Sレアランクの剣、このジュピターソードを頼みに対峙するアイさん。
私が最初に会った日も、戦闘で軽々と大きな剣を操っていた。
敵を一刀両断し、背中の鞘に収める時、背中側でくるりと大剣を時計回りに回転させてからしまう。それが様になっていて見惚れてしまった。
以来、彼が、アイさんが劣勢になることなど私には想像できない。あり得ない。
ゴルゴガルゾが右手を伸ばした。掌から球が放たれる。今度は電撃球とは色が違う。衝撃波の塊、衝撃弾だ!

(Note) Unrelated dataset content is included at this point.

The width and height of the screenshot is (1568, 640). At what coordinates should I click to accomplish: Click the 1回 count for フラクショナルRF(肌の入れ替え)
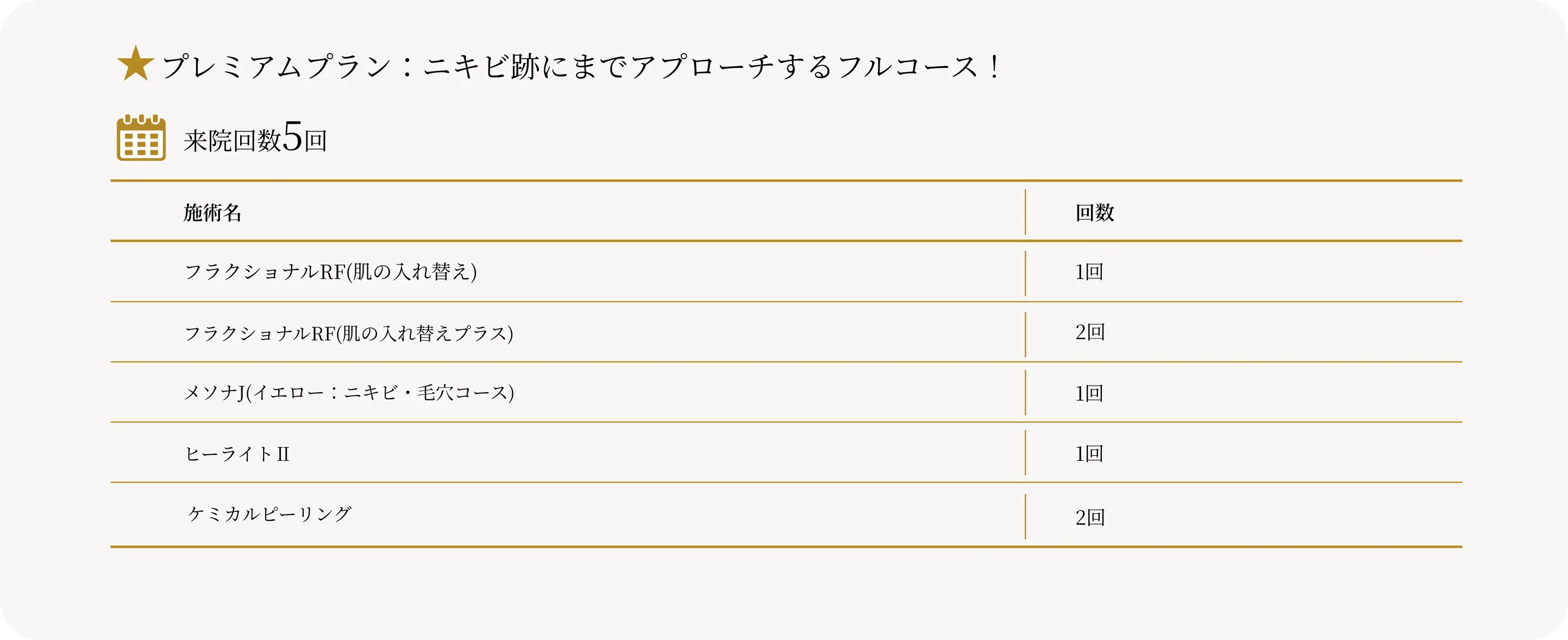pyautogui.click(x=1089, y=272)
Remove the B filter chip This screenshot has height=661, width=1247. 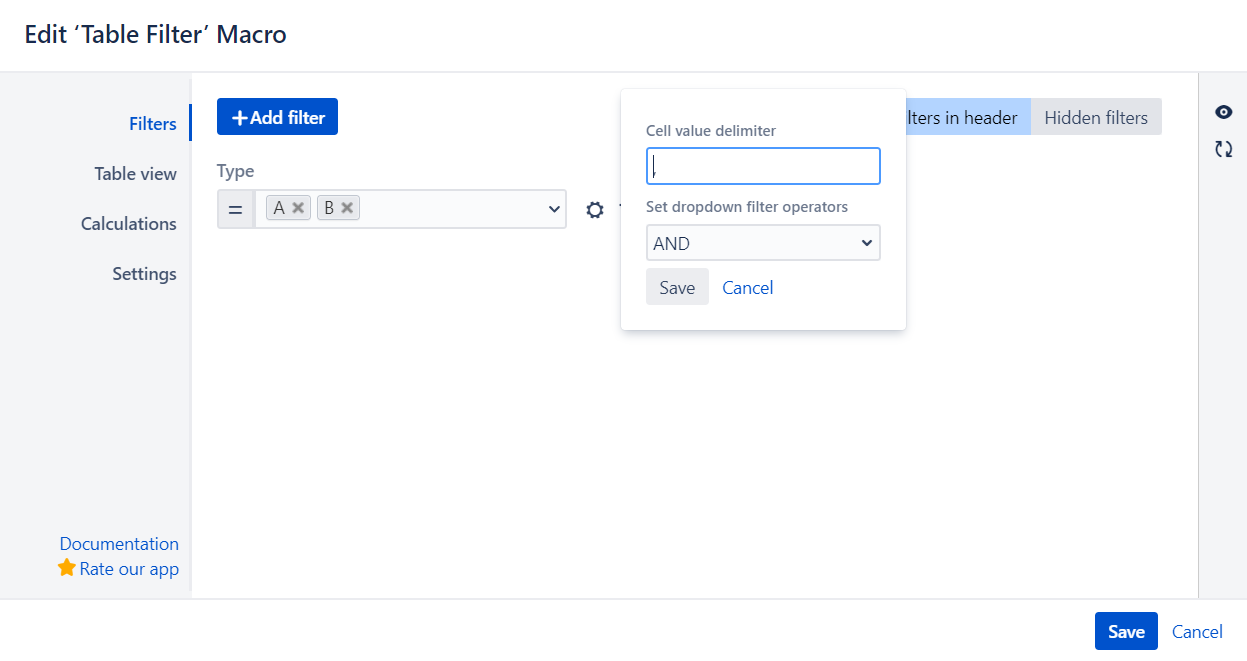[x=347, y=207]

ジュピターソードでそれを弾く。包丁の様な幅広の刀身のジュピターソード、最も重い剣とされる長く厚みのある刀身の、柄に近い部分で弾く。
ボン!………ボン!……ボン!、ボン!
連発で来る衝撃弾を左右に弾く。剣のほぼ同じ部分で弾く。敵が同じ箇所を狙ってるからだ。アイさんの体の中心部分……そして、避けたら後ろのシノの頭部に当たる位置!
攻撃のテンポが少しずつ早くなっている。
試されているのか?……遊ばれているのか?
……そこへ、
私達がやっと駆けつけた!
『もう一度だけ名乗ってやろう!
大魔王[ヴァグディーナ]様の四天王、
[ゴルゴガルゾ]様だ!』
……多分、四天王という響きを気に入ってる。
名乗りの間に、シノを私達3人が引き受け、後方へ運んでからセインさんがダメージ回復と麻痺回復の呪文を唱えた。聖職者は優秀なヒーラーでもある。
ゴルゴガルゾが攻撃方法を変える。
周囲に落ちてる黒い丸石を鷲掴みにし、衝撃波を利用して発射した。バランスボール大の黒い丸石、アイさんも私達もそれが何かを知らない。
ガキィ!ドコン!
キィン!バゴーン!
カキィーン!ドカン!!
剣で弾く音と、弾かれた石が何かにぶつかる音、鈍い音が3回ずつ響き渡った後、
『いいのか?そんなに雑に扱って。』
ゴルゴガルゾが悪意に満ちた笑いを見せた。
微かなうめき声が聞こえた。
アイさんが横を見て、顔面蒼白になる。
弾いた石があるはずの場所に、黒ずくめの人?痛がっている者、血だらけの者、全く動かない者もいる。
4発目が来た!
剣を横にして弾かずに受けたアイさんは、力負けして後ろに倒れた。
起き上がったが、体が震えている。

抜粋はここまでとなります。